Vorliegender Text ▸
•••

E n t s c h e i d u n g s g r ü n d e
37Die einstweilige Verfügung der Kammer vom 11.03.2014 ist zu bestätigen, weil weiterhin glaubhaft ist, dass dem Antragsteller ein Verfügungsanspruch zusteht und ein Verfügungsgrund besteht.
38I.
39Der Antragsteller hat gegen die B einen Unterlassungsanspruch aus § 8 Abs. 1 in Verbindung mit §§ 3, 4 Nr. 9 lit. a UWG.
401.
41Der Antragsteller ist aktivlegitimiert. Anspruchsberechtigt für die Geltendmachung von Ansprüchen nach § 1 UWG in Verbindung mit den Grundsätzen des ergänzenden wettbewerbsrechtlichen Leistungsschutzes ist der Hersteller des Originals, also derjenige, der das Produkt in eigener Verantwortung herstellt oder von einem Dritten herstellen lässt und über das Inverkehrbringen entscheidet (OLG München, GRUR-RR 2004, 85; Köhler/Bornkamm-Köhler, Wettbewerbsrecht, 31. Aufl. 2013, § 4 Rz. 9.85). Der Antragsteller hat durch anwaltliche Versicherung seines Verfahrensbevollmächtigten ausreichend glaubhaft gemacht im Sinne von § 294 ZPO, dass er in eigener Verantwortung über die Herstellung und das Inverkehrbringen der verfahrensgegenständlichen Schuhmodelle „Rock“ und „Plus“ entscheidet. So hat der Verfahrensbevollmächtigte des Antragstellers im Termin zur mündlichen Verhandlung vom 08.04.2014 anwaltlich versichert, der Antragsteller lasse die Schuhe durch drei Lohnfertiger in Italien, die Firmen Faber, Dover und Orchidea, fertigen, die ihrerseits keine Design- oder Markenrechte an den Schuhen hätten und die Schuhe auch nicht selbst vertrieben. Der Vertrieb werde allein durch den Antragsteller organisiert.

•••

Bereitgestelltes Material ▸
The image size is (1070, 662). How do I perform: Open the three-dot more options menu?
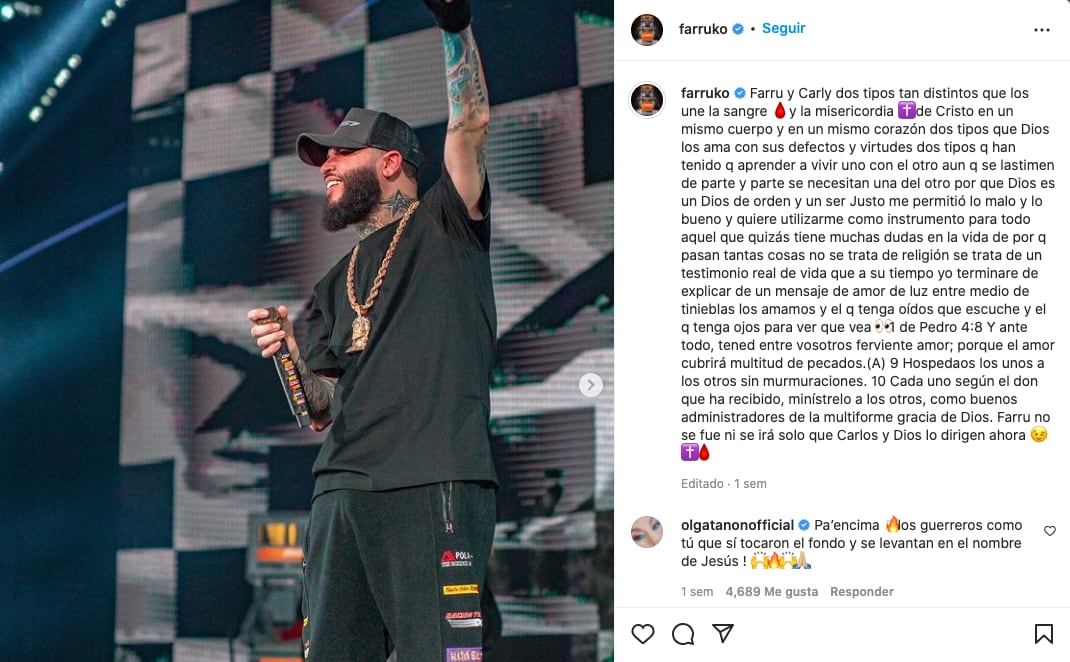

•••

Aufgabenstellung ▸
1/ Welche Firmen in Italien nennt der vorliegende Text als Lohnfertiger der Schuhe?
2/ Geben Sie den Abschnitt des vorliegenden Textes von „E n t s c h“ bis einschließlich „lit. a UWG.“ wortgetreu wieder.

Vollständige Lösungen ▸
1/ Faber, Dover und Orchidea.

2/
E n t s c h e i d u n g s g r ü n d e
37Die einstweilige Verfügung der Kammer vom 11.03.2014 ist zu bestätigen, weil weiterhin glaubhaft ist, dass dem Antragsteller ein Verfügungsanspruch zusteht und ein Verfügungsgrund besteht.
38I.
39Der Antragsteller hat gegen die B einen Unterlassungsanspruch aus § 8 Abs. 1 in Verbindung mit §§ 3, 4 Nr. 9 lit. a UWG.